The court declared that on the authority of Act 750 as amended, the NIA acted within its powers when it demanded the digital address.
It also found that there was nothing to prohibit Mr Arthur from further carrying out its duties in relation to the registration of persons in Act 750.
The court declared that in the absence of a digital address code, the NIA “had no duty to issue Mr Arthur with a National Identity card, for which an order of mandamus would lie.”
It also stated that Lawyer Arthur failed to place any form of evidence to show that he had been to register, since the NIA had no information of Francis Kwarteng Arthur in its database.
On the final issue of Lawyer Arthur’s prayer that the court grant any other remedies that it may deem fit for the greater good of the Ghanaian society as a whole, the court said that “the 1992 constitution is clear and unambiguous” as “the right to seek an enforcement of the rights contained in Chapter 5 must be personal to the applicant”.

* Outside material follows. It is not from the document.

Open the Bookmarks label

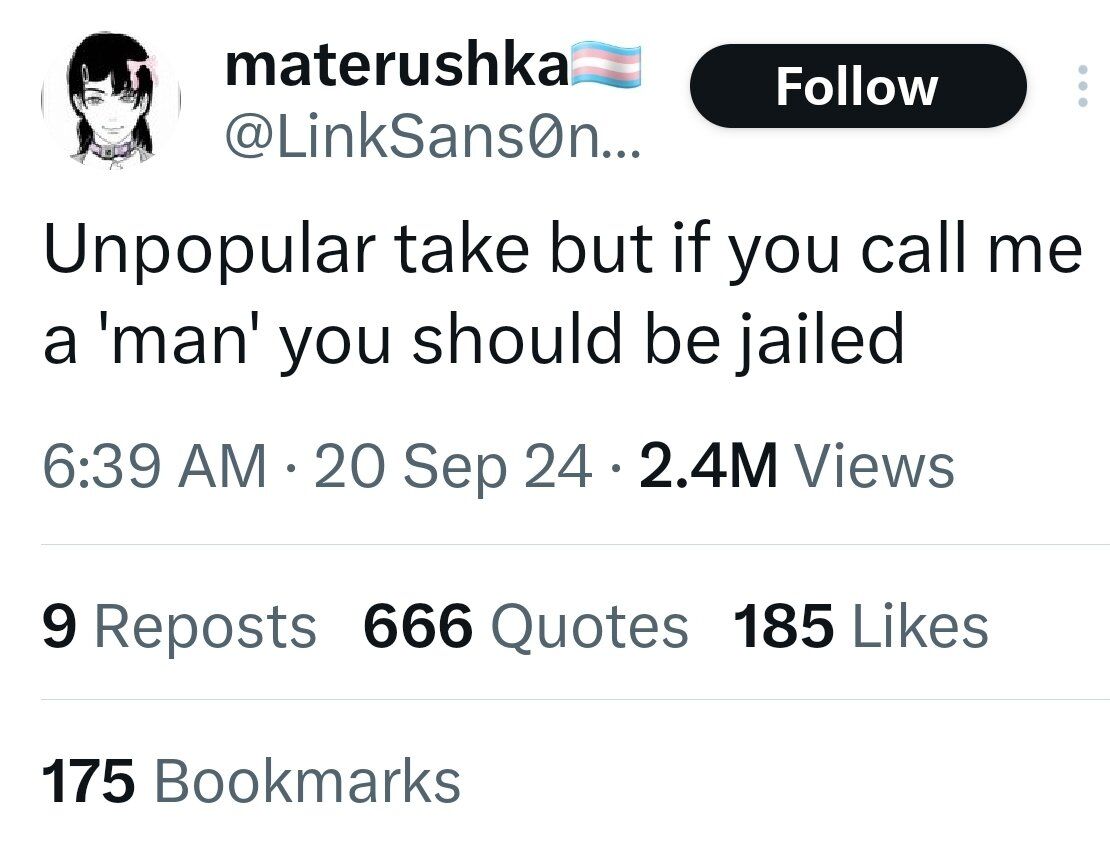point(307,781)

This means that “it is only the person(s) who allege(s) a breach who may apply to the court for the enforcement of that right and for orders to be made thereupon”.
The court, therefore, concluded that Francis Kwarteng Arthur had no capacity to make an application under Article 33 of the 1992 Constitution for the grant of remedies for the greater good of the entire society.
The court, therefore, dismissed all the reliefs sought by the applicant.